How To Set Boundaries

Boundaries, the instruction manual for how you expect to be treated.

 

They don’t always have to be verbalized. It would be exhausting to express to everyone you come into contact on a daily basis what your boundaries are. The most important person who needs to know your boundaries is you.

 

Define Your Boundaries

This is harder than It sounds. There are certain boundaries you wont realize until you are faced with a new situation. New situations bring about the need for new boundaries. As you change and grow your needs will change and so will our boundaries. This is a step that will have to be reassessed every so often. The key is to intentionally make time to check in with yourself. Here are a few prompts to get you started.

 

I think. I need. I feel.

 

Speak Up

Speak up, the way someone treats you is a reflection of who they are. A reflection of their own experiences, world views, personality, and often times a sign of how they treat themselves. I am a lover of words of affirmation.

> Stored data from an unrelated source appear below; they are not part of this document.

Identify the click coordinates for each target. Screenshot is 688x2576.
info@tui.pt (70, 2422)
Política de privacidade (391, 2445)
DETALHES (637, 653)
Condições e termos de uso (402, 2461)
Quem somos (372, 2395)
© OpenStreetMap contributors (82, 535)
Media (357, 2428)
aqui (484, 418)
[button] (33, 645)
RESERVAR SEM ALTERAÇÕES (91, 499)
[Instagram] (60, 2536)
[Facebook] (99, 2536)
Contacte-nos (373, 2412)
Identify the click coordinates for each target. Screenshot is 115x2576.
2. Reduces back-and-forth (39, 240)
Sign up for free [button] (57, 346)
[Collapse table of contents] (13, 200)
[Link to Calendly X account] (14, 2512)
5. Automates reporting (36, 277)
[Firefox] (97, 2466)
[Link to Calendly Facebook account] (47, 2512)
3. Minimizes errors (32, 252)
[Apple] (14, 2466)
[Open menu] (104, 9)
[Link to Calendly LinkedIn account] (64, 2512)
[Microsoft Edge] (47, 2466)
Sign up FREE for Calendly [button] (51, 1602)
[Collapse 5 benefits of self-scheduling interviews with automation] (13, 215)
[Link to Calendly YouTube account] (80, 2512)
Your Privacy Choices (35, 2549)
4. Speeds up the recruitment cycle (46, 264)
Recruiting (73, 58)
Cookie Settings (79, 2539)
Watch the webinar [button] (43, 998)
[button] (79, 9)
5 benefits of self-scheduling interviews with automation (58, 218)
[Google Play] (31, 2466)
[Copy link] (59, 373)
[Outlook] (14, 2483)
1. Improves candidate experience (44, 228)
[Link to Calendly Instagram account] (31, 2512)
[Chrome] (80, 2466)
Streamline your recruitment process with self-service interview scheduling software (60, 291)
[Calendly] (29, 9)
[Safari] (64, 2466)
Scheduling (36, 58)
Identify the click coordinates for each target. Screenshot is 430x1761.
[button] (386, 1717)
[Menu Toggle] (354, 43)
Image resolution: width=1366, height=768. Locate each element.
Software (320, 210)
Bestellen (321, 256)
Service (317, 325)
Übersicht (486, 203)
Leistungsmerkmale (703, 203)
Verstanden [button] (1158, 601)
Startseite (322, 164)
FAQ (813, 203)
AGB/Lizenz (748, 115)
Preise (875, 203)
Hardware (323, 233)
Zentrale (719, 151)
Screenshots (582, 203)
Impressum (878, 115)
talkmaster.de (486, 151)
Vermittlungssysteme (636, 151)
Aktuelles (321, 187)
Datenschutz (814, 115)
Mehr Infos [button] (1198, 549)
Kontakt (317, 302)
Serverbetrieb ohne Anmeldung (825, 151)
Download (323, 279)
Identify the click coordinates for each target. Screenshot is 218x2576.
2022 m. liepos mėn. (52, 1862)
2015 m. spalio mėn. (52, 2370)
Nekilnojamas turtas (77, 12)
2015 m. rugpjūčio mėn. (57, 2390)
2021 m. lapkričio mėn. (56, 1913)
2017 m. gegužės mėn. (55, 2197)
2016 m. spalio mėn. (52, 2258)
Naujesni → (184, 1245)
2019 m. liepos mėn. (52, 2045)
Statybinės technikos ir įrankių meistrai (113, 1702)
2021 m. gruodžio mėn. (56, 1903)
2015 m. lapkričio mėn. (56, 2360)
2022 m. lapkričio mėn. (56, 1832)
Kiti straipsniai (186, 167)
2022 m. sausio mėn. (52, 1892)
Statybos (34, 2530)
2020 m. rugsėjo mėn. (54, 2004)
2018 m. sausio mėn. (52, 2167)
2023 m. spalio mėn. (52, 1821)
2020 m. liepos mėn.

Recently I communicated this with a close friend fully expecting that she would meet reflect back to me love in this way. One day she may a trivial mistake and said aloud very self deprecating statement. It was then that I realized I cannot expect her to love me in a way she can’t love herself. I was expected something she did not have the capacity for. Thus, boundaries are for you. It is up to you to reinforcement. I reinforcement my boundary for positive affirmation by limiting my time with this particular person. Maybe one day they will grow into a more positive person able to express gratitude love and affirm herself with more loving kindness. Until then I know that I need and how much I can tolerate.

 

Reinforce and reflection

 

Reflect often on your boundaries and area in your life where you may need to adjust. Not every boundary is going to work in all situations. Give yourself grace as you learn and navigate the techniques and habits required to continuously reinforce your boundaries. Remember boundaries are for you. Respecting your limits is a sign of respect and love. For those who don’t it speaks to who they are not your worth.